## PROBLEM TO SOLVE
Reproduce each of the rows below word for word, keeping their order and line breaks.

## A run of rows
^^^^

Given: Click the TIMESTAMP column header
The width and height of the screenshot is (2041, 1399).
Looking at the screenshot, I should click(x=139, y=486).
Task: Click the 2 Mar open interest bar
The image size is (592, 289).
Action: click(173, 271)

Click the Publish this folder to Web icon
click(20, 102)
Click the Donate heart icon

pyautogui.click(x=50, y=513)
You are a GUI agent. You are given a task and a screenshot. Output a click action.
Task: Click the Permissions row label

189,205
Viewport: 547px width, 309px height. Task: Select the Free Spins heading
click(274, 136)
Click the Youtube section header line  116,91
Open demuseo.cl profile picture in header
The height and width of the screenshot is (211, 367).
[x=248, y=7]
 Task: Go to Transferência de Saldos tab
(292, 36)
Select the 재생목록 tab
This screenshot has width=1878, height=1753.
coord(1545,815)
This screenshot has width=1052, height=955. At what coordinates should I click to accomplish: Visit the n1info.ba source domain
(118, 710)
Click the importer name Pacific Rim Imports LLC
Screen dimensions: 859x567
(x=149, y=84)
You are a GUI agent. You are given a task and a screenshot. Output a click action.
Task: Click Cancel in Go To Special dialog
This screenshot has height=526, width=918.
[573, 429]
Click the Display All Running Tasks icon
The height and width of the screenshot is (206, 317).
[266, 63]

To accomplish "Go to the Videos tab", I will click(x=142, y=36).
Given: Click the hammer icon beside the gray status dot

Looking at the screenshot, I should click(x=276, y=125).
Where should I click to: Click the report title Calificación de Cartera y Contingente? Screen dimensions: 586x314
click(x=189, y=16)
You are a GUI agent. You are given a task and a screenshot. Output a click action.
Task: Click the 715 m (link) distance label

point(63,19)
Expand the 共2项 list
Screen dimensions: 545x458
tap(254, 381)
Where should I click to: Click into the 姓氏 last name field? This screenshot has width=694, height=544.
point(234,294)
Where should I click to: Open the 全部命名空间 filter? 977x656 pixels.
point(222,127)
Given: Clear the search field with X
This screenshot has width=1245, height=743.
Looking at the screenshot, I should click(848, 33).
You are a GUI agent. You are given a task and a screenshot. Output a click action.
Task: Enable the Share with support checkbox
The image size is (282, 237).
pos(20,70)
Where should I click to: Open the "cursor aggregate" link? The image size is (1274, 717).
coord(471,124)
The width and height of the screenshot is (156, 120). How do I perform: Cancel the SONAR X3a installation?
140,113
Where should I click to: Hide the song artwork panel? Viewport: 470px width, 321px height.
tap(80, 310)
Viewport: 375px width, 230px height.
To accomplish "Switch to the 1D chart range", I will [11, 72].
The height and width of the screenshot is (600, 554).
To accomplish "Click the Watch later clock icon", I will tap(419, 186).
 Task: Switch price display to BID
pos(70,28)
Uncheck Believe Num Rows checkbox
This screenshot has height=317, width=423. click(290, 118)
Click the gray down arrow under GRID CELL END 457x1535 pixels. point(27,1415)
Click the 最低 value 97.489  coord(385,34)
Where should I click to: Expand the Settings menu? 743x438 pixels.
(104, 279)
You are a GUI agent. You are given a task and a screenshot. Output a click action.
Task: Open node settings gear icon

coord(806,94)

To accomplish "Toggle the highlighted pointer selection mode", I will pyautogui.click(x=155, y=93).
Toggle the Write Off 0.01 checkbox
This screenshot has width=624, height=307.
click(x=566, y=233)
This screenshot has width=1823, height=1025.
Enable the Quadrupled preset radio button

^^^^

## TASK OUTPUT
Given: Click the TIMESTAMP column header
The width and height of the screenshot is (2041, 1399).
Looking at the screenshot, I should click(x=139, y=486).
Task: Click the 2 Mar open interest bar
The image size is (592, 289).
Action: click(173, 271)

Click the Publish this folder to Web icon
click(20, 102)
Click the Donate heart icon

pyautogui.click(x=50, y=513)
You are a GUI agent. You are given a task and a screenshot. Output a click action.
Task: Click the Permissions row label

189,205
Viewport: 547px width, 309px height. Task: Select the Free Spins heading
click(274, 136)
Click the Youtube section header line  116,91
Open demuseo.cl profile picture in header
The height and width of the screenshot is (211, 367).
[x=248, y=7]
 Task: Go to Transferência de Saldos tab
(292, 36)
Select the 재생목록 tab
This screenshot has width=1878, height=1753.
coord(1545,815)
This screenshot has width=1052, height=955. At what coordinates should I click to accomplish: Visit the n1info.ba source domain
(118, 710)
Click the importer name Pacific Rim Imports LLC
Screen dimensions: 859x567
(x=149, y=84)
You are a GUI agent. You are given a task and a screenshot. Output a click action.
Task: Click Cancel in Go To Special dialog
This screenshot has height=526, width=918.
[573, 429]
Click the Display All Running Tasks icon
The height and width of the screenshot is (206, 317).
[266, 63]

To accomplish "Go to the Videos tab", I will click(x=142, y=36).
Given: Click the hammer icon beside the gray status dot

Looking at the screenshot, I should click(x=276, y=125).
Where should I click to: Click the report title Calificación de Cartera y Contingente? Screen dimensions: 586x314
click(x=189, y=16)
You are a GUI agent. You are given a task and a screenshot. Output a click action.
Task: Click the 715 m (link) distance label

point(63,19)
Expand the 共2项 list
Screen dimensions: 545x458
tap(254, 381)
Where should I click to: Click into the 姓氏 last name field? This screenshot has width=694, height=544.
point(234,294)
Where should I click to: Open the 全部命名空间 filter? 977x656 pixels.
point(222,127)
Given: Clear the search field with X
This screenshot has width=1245, height=743.
Looking at the screenshot, I should click(848, 33).
You are a GUI agent. You are given a task and a screenshot. Output a click action.
Task: Enable the Share with support checkbox
The image size is (282, 237).
pos(20,70)
Where should I click to: Open the "cursor aggregate" link? The image size is (1274, 717).
coord(471,124)
The width and height of the screenshot is (156, 120). How do I perform: Cancel the SONAR X3a installation?
140,113
Where should I click to: Hide the song artwork panel? Viewport: 470px width, 321px height.
tap(80, 310)
Viewport: 375px width, 230px height.
To accomplish "Switch to the 1D chart range", I will [11, 72].
The height and width of the screenshot is (600, 554).
To accomplish "Click the Watch later clock icon", I will tap(419, 186).
 Task: Switch price display to BID
pos(70,28)
Uncheck Believe Num Rows checkbox
This screenshot has height=317, width=423. click(290, 118)
Click the gray down arrow under GRID CELL END 457x1535 pixels. point(27,1415)
Click the 最低 value 97.489  coord(385,34)
Where should I click to: Expand the Settings menu? 743x438 pixels.
(104, 279)
You are a GUI agent. You are given a task and a screenshot. Output a click action.
Task: Open node settings gear icon

coord(806,94)

To accomplish "Toggle the highlighted pointer selection mode", I will pyautogui.click(x=155, y=93).
Toggle the Write Off 0.01 checkbox
This screenshot has width=624, height=307.
click(x=566, y=233)
This screenshot has width=1823, height=1025.
Enable the Quadrupled preset radio button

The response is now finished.